É importante ficar atento a essas mudanças de humor repentinas e também a momentos de tristeza frequentes. Essas sensações podem baixar a imunidade do idoso, deixando-os mais vulneráveis e mais suscetíveis de serem infectados pelo vírus. Com o bombardeio de informações, muitas notícias ruins, fake news e a indiferença de muitas pessoas, os cuidados precisam ser redobrados para evitar que eles se sintam inferiorizados ou negligenciados de alguma forma.

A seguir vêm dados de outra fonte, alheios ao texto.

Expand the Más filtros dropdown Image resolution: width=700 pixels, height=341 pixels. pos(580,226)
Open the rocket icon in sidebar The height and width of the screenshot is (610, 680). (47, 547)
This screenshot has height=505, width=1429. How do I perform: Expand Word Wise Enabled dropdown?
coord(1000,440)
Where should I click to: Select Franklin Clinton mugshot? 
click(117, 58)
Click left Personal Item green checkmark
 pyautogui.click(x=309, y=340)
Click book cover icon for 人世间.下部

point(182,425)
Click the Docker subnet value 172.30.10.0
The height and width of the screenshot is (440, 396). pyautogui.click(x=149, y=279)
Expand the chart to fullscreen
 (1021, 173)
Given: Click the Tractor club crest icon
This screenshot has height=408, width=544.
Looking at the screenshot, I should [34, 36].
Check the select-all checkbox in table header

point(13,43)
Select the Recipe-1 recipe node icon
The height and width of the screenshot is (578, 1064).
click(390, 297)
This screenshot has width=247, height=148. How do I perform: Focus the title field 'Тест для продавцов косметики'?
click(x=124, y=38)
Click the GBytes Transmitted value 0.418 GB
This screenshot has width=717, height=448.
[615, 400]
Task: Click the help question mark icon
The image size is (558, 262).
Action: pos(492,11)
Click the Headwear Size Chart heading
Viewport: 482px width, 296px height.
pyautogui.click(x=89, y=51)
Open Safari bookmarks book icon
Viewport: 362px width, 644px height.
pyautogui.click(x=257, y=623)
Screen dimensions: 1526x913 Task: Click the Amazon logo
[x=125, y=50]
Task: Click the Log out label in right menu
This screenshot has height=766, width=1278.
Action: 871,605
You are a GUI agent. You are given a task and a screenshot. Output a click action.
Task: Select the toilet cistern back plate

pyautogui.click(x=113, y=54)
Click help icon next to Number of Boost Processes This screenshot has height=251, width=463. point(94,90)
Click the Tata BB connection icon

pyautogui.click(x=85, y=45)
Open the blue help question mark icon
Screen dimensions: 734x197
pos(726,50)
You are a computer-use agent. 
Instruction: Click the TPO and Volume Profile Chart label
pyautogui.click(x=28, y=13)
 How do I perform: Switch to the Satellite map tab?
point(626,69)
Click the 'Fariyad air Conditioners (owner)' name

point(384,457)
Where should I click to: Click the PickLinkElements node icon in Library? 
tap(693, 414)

Assim, a pandemia do Covid-19 acabou servindo para ressignificar a relação que temos com os idosos e a forma como os vemos. A rotina de quarentena, isolamento social, cuidados frequentes com a higiene, manter um metro de distância e tudo o mais não são fáceis. Irritam, preocupam e causam ansiedade. Mas acima de tudo, estando em confinamento ou não, como o Seu Carlito, os idosos precisam sentir que são queridos, respeitados e que podem contar com ajuda para o que precisarem, seja se oferecendo para ir ao supermercado em seu lugar, seja compreendendo o momento e respeitando a individualidade de cada um deles. Cada um ajuda como pode, o importante é entender que o envelhecimento é um processo natural pelo qual também passaremos e nessa fase da vida, todos merecem amparo, ajuda e segurança.
Eles não aguentam mais ficar em casa? Não julgue. Estão irritados? Não julgue. Escolheram sair de casa para fazer os serviços básicos da família? Também não julgue. Recorra a atitudes que os ajudem a não se sentirem tristes ou prejudicados de alguma forma pelo isolamento ou pela falta dele. Não é porque estão mais velhos (e, teoricamente, mais próximos do fim de suas vidas) que não merecem cuidado e zelo. Jamais podemos escolher entre a vida de um jovem ou a de um idoso, como sugeriu o ex-ministro da saúde, Nelson Teich, naquele controverso
vídeo
que circulou nas redes sociais.
Ser idoso em tempos de Covid-19 é um risco, mas suas vidas não são descartáveis e valem tanto quanto a nossa. Respeitar e lidar com pessoas mais velhas não deveria ser um fardo, afinal, um dia nós também iremos envelhecer e a morte chegará para todos mais cedo ou mais tarde. Porém, precisa ser por coronavírus?